午前中は彼らを観察したけど、攻撃重視で全体的に悪くはないけど、彼ら以上の火力を持つ魔物に攻撃されたら一瞬で崩れそうだ。比較対象が常識外の家族なので、正しいかどうかが判断しにくいところだけど。
「山田君はすごいわね! 貴重なスキルの収納箱を持ってるし、薬草の採取は上手だし、火魔法を使って調理したお昼ご飯も美味しかったよ。洗い物の水は魔法で出したし、まどかちゃんの言う通り、一家に一台はほしいね!」
「……そうよね、わたしの水魔法なんて鍋に穴をあけちゃうもんね」
地下3層にある小部屋のゴブリンを討伐してからそこでお昼を食べて、今はみんなで一休みしているところ。
それはそうと両手を握りしめている石原さんのキラキラした目が眩し過ぎる。この子は学校の遠征研修で同じ班じゃなかったし、俺がいつもは後方で励んでたことを知らないから、いい所しか目に映ってないかもしれない。
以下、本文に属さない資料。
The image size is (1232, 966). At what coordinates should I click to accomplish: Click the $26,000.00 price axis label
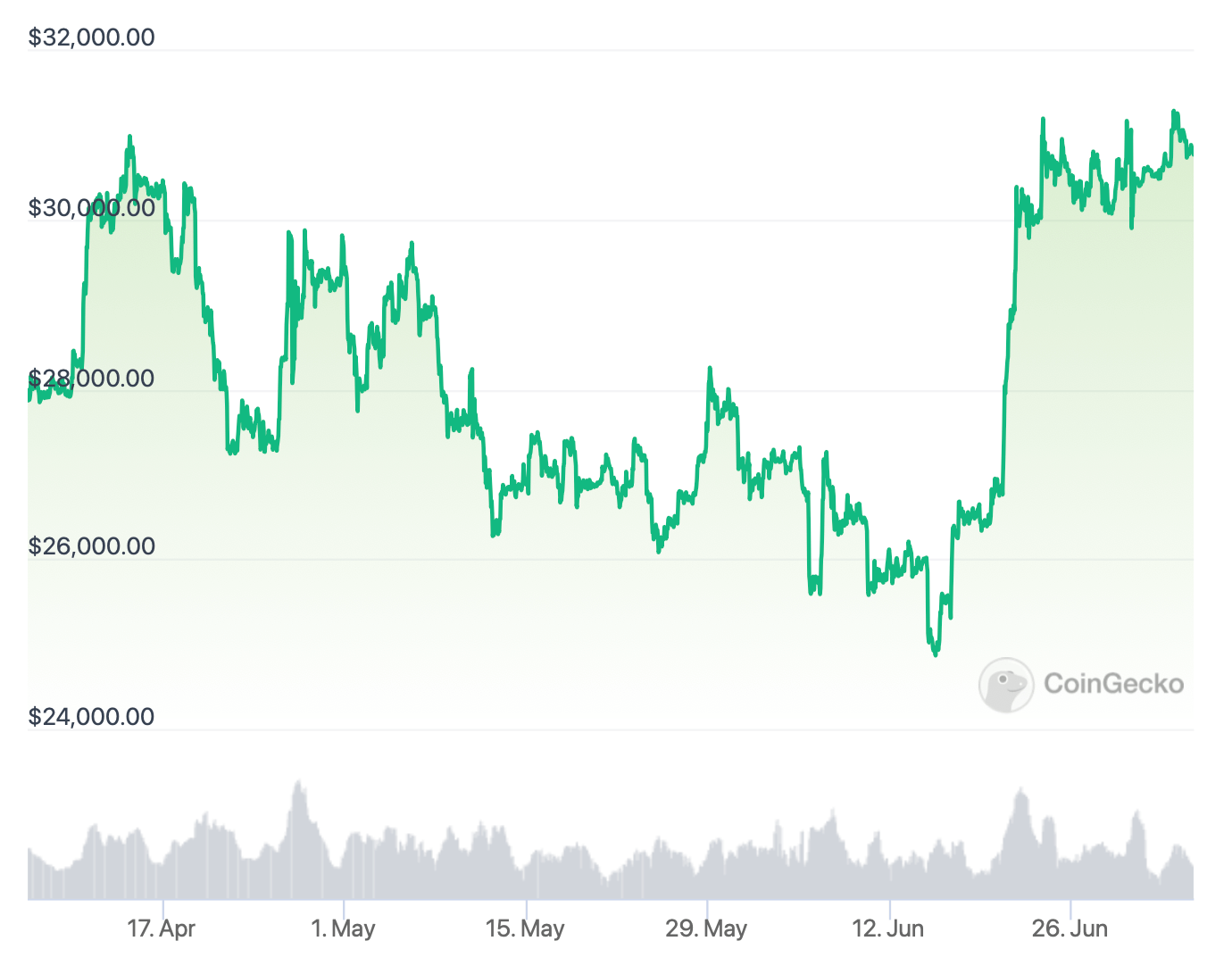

それとまどかも気を落とさないでくれ。水魔法は本来攻撃用だから穴くらいは開くんだよ。俺のは威力が弱すぎて攻撃に向かないから、苦肉の策で生活魔法として使っているだけ。
「いえいえ、水魔法はまどかのような使い方が正解だから、ある意味では俺って邪道なんだよな」
「そんなことないよ、山田君はゴブリンを討伐したじゃない。色んな魔法が使えて羨ましいよ」
石原さんは懸命に首を横と縦に振りながら、なんだかすごく持ち上げてくれるけど、余計に気が滅入るよね。だって、俺はゴブリン程度の魔物しか討伐できないんだよ。
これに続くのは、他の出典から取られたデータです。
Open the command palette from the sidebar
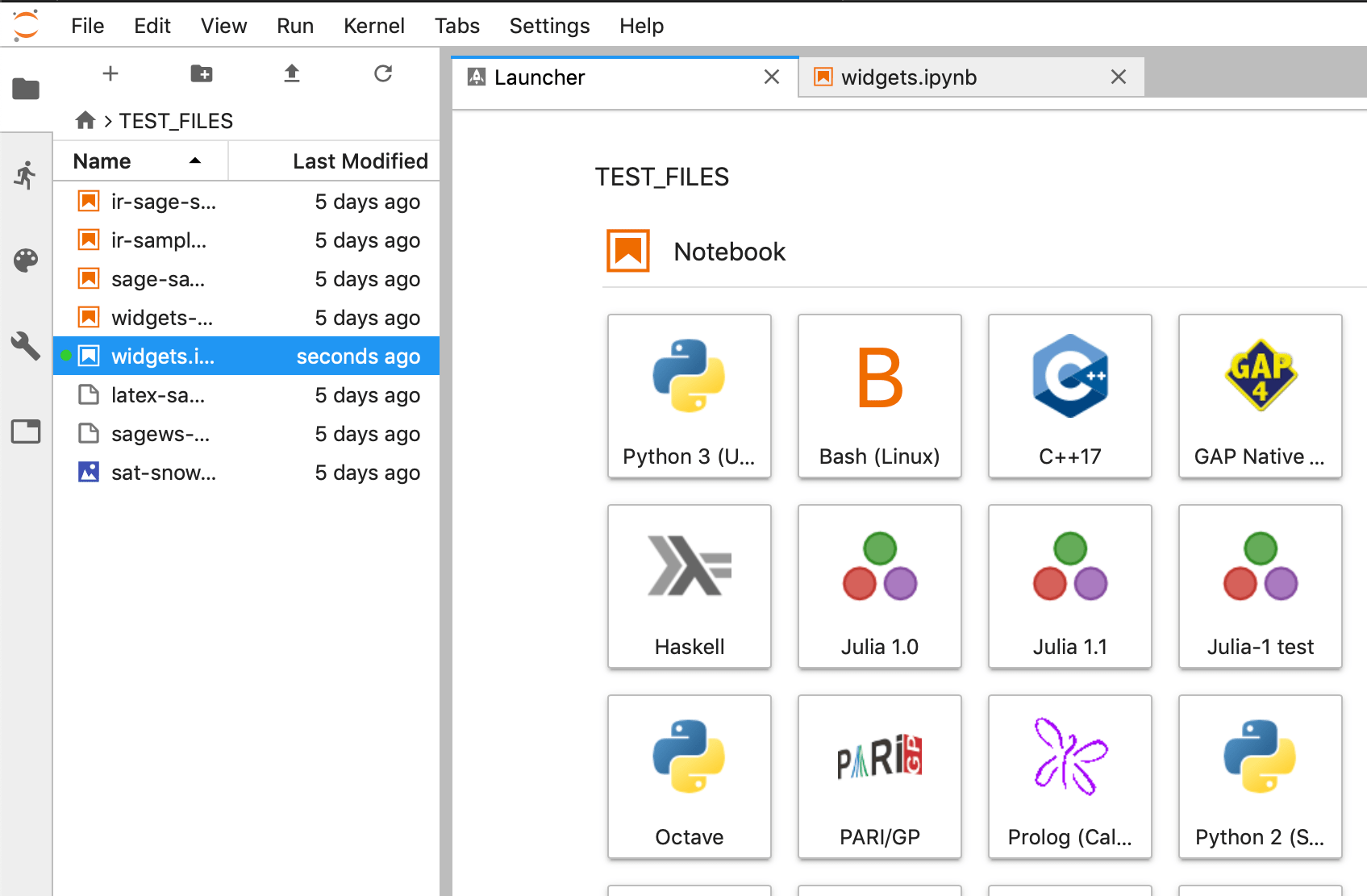Viewport: 1367px width, 896px height. coord(27,260)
「あは、あはは、ゴブリンならね。あ、俺ってコボルドとスライムも討伐できたっけ」
「もういい、太郎。お前は十分に頑張った、それはおれが一番わかるから」
親友は優しく肩に手を添えてくる。研修の時にオークの群れから逃げ回っていた俺を助けてくれたのもこいつだ。持つべきは心を分かち合える友だよな。尚人よ、ありがとう、抱きしめていいかい。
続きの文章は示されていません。